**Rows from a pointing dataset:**
(begin)

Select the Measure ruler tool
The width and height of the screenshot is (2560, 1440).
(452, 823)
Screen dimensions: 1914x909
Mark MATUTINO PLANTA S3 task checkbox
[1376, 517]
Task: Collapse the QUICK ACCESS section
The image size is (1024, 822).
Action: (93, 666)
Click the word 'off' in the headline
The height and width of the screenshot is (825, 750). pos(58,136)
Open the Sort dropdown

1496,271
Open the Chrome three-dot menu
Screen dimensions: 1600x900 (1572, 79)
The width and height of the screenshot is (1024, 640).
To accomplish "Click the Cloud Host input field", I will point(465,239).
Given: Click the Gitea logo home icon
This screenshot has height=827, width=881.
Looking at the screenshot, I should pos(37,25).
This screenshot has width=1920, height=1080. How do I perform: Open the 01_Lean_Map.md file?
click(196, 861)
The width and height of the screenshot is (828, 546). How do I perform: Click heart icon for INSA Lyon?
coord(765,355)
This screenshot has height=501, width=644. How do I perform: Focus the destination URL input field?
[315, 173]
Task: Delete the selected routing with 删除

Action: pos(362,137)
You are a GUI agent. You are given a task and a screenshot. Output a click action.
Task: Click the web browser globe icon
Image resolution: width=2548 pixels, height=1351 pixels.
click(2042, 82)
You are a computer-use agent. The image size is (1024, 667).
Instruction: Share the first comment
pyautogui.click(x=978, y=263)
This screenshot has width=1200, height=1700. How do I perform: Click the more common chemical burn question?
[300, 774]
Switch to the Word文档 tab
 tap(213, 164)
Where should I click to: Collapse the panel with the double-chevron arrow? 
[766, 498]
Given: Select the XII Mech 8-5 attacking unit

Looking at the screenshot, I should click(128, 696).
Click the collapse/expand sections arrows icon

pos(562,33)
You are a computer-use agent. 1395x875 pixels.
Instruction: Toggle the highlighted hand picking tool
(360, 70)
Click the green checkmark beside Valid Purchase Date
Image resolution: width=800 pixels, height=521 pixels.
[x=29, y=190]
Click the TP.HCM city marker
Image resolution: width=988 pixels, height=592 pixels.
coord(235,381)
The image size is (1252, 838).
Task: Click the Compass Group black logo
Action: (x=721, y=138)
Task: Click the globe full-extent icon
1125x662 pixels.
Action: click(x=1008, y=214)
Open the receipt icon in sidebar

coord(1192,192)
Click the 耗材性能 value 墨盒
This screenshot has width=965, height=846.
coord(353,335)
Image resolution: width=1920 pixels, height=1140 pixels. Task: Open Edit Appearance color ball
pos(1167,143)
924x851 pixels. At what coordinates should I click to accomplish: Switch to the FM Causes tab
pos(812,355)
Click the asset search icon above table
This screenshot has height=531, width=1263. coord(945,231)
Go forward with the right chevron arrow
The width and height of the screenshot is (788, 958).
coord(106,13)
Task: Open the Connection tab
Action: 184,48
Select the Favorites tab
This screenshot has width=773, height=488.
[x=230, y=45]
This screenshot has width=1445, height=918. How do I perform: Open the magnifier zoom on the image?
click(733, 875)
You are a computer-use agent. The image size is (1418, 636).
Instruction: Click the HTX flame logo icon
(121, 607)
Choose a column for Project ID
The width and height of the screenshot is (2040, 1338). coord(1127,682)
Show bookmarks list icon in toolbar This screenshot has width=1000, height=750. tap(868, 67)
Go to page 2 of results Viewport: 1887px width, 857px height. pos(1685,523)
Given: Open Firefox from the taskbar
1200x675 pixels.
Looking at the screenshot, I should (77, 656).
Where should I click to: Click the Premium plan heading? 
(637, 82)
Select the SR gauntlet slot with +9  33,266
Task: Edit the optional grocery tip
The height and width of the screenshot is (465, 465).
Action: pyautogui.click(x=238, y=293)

(end)

**Aim:** Reproduce every one of the rows above exactly as given, with no changes.

**Correct output:**
Select the Measure ruler tool
The width and height of the screenshot is (2560, 1440).
(452, 823)
Screen dimensions: 1914x909
Mark MATUTINO PLANTA S3 task checkbox
[1376, 517]
Task: Collapse the QUICK ACCESS section
The image size is (1024, 822).
Action: (93, 666)
Click the word 'off' in the headline
The height and width of the screenshot is (825, 750). pos(58,136)
Open the Sort dropdown

1496,271
Open the Chrome three-dot menu
Screen dimensions: 1600x900 (1572, 79)
The width and height of the screenshot is (1024, 640).
To accomplish "Click the Cloud Host input field", I will point(465,239).
Given: Click the Gitea logo home icon
This screenshot has height=827, width=881.
Looking at the screenshot, I should pos(37,25).
This screenshot has width=1920, height=1080. How do I perform: Open the 01_Lean_Map.md file?
click(196, 861)
The width and height of the screenshot is (828, 546). How do I perform: Click heart icon for INSA Lyon?
coord(765,355)
This screenshot has height=501, width=644. How do I perform: Focus the destination URL input field?
[315, 173]
Task: Delete the selected routing with 删除

Action: pos(362,137)
You are a GUI agent. You are given a task and a screenshot. Output a click action.
Task: Click the web browser globe icon
Image resolution: width=2548 pixels, height=1351 pixels.
click(2042, 82)
You are a computer-use agent. The image size is (1024, 667).
Instruction: Share the first comment
pyautogui.click(x=978, y=263)
This screenshot has width=1200, height=1700. How do I perform: Click the more common chemical burn question?
[300, 774]
Switch to the Word文档 tab
 tap(213, 164)
Where should I click to: Collapse the panel with the double-chevron arrow? 
[766, 498]
Given: Select the XII Mech 8-5 attacking unit

Looking at the screenshot, I should click(128, 696).
Click the collapse/expand sections arrows icon

pos(562,33)
You are a computer-use agent. 1395x875 pixels.
Instruction: Toggle the highlighted hand picking tool
(360, 70)
Click the green checkmark beside Valid Purchase Date
Image resolution: width=800 pixels, height=521 pixels.
[x=29, y=190]
Click the TP.HCM city marker
Image resolution: width=988 pixels, height=592 pixels.
coord(235,381)
The image size is (1252, 838).
Task: Click the Compass Group black logo
Action: (x=721, y=138)
Task: Click the globe full-extent icon
1125x662 pixels.
Action: click(x=1008, y=214)
Open the receipt icon in sidebar

coord(1192,192)
Click the 耗材性能 value 墨盒
This screenshot has width=965, height=846.
coord(353,335)
Image resolution: width=1920 pixels, height=1140 pixels. Task: Open Edit Appearance color ball
pos(1167,143)
924x851 pixels. At what coordinates should I click to accomplish: Switch to the FM Causes tab
pos(812,355)
Click the asset search icon above table
This screenshot has height=531, width=1263. coord(945,231)
Go forward with the right chevron arrow
The width and height of the screenshot is (788, 958).
coord(106,13)
Task: Open the Connection tab
Action: 184,48
Select the Favorites tab
This screenshot has width=773, height=488.
[x=230, y=45]
This screenshot has width=1445, height=918. How do I perform: Open the magnifier zoom on the image?
click(733, 875)
You are a computer-use agent. The image size is (1418, 636).
Instruction: Click the HTX flame logo icon
(121, 607)
Choose a column for Project ID
The width and height of the screenshot is (2040, 1338). coord(1127,682)
Show bookmarks list icon in toolbar This screenshot has width=1000, height=750. tap(868, 67)
Go to page 2 of results Viewport: 1887px width, 857px height. pos(1685,523)
Given: Open Firefox from the taskbar
1200x675 pixels.
Looking at the screenshot, I should (77, 656).
Where should I click to: Click the Premium plan heading? 
(637, 82)
Select the SR gauntlet slot with +9  33,266
Task: Edit the optional grocery tip
The height and width of the screenshot is (465, 465).
Action: pyautogui.click(x=238, y=293)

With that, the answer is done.